In Giappone è praticamente caduto il sogno della Ferrari di tornare a conquistare il titolo mondiale, a dieci anni di distanza dall’ultima volta, con Sebastian Vettel. A Suzuka il tedesco è andato incontro a un nuovo problema tecnico dopo la rottura del motore subita in qualifica a Sepang e questo gli ha impedito di arrivare al traguardo. Questa volta l’intoppo ha riguardato il funzionamento di una candela, che può essere sostituita dagli ingegneri addirittura in 20 minuti. Il rammarico del numero cinque e di tutti i tifosi del “Cavallino” è quindi davvero forte: forse con qualche accortezza in più le cose sarebbero potute andare diversamente.

La candela della discordia

Anche dal Giappone, dopo i problemi avuti in Malesia, la Ferrari torna a casa con una forte sensazione di amaro in bocca. Sebastian Vettel si era infatti presentato in Asia con l’intenzione di provare a insidiare il leader della classifica Lewis Hamilton, ma si è dovuto arrendere a un nuovo problema tecnico. L’imprevisto questa volta ha riguardato una candela, che ha iniziato a non dare la giusta scintilla necessaria per l’accensione.

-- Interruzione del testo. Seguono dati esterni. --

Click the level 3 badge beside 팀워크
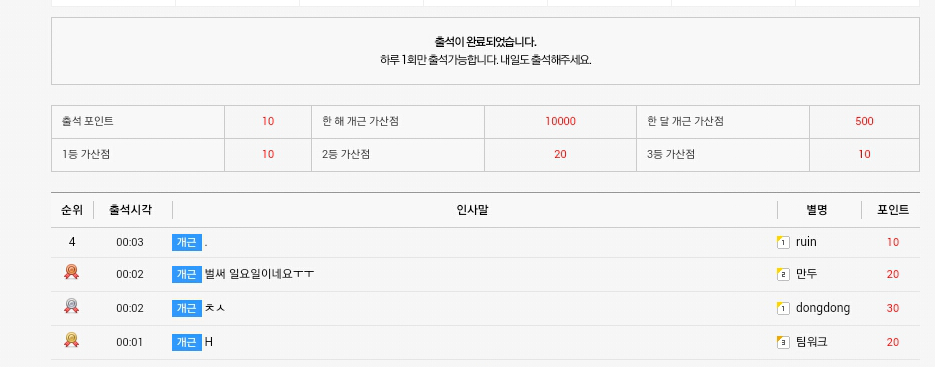783,343
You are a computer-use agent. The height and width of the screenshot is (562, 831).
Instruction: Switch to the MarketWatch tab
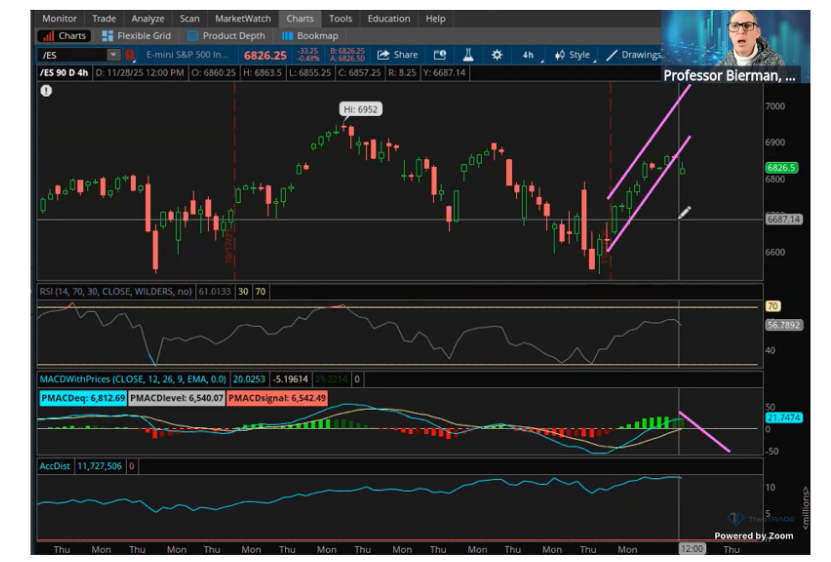pos(243,18)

Il modello scelto dalla Ferrari ha un funzionamento particolare: si punta a suddividere l’iniezione in due o più fasi separate regolare il livello di pre-miscelazione e ottenere un maggiore controllo della stessa. La prima iniettata, con una portata minima di benzina serve all’accensione della seconda, per avere la migliore propagazione di fiamma. Il tedesco avrebbe potuto proseguire la gara solo con una sostituzione dell’elemento, ma l’operazione avrebbe richiesto una tempistica piuttosto elevata, pari a 20 minuti.

Un ritiro inevitabile

Il senso di rimpianto per quello che potrebbe essere e non è stato si respira in modo chiaro in casa Ferrari. I sostenitori della scuderia di Maranello inevitabilmente si pongono una domanda: si sarebbe potuto sostituire la candela durante la gara e consentire a Vettel di terminare la corsa regolarmente? I tecnici hanno poi dovuto gestire anche un problema a un cilindro e così il tedesco non ha potuto far altro che arrendersi.

Fino a qualche mese fa il Mondiale sembrava davvero a un passo grazie a diverse buone prestazioni collezionate da entrambi i piloti, ma la continuità è indispensabile per chi vuole festeggiare il titolo a fine stagione. E questo è l’aspetto che è mancato al team italiano. A questo punto non resta che terminare in modo dignitoso l’annata e lavorare su ciò che non ha funzionato a diverse negli ultimi Gran Premi.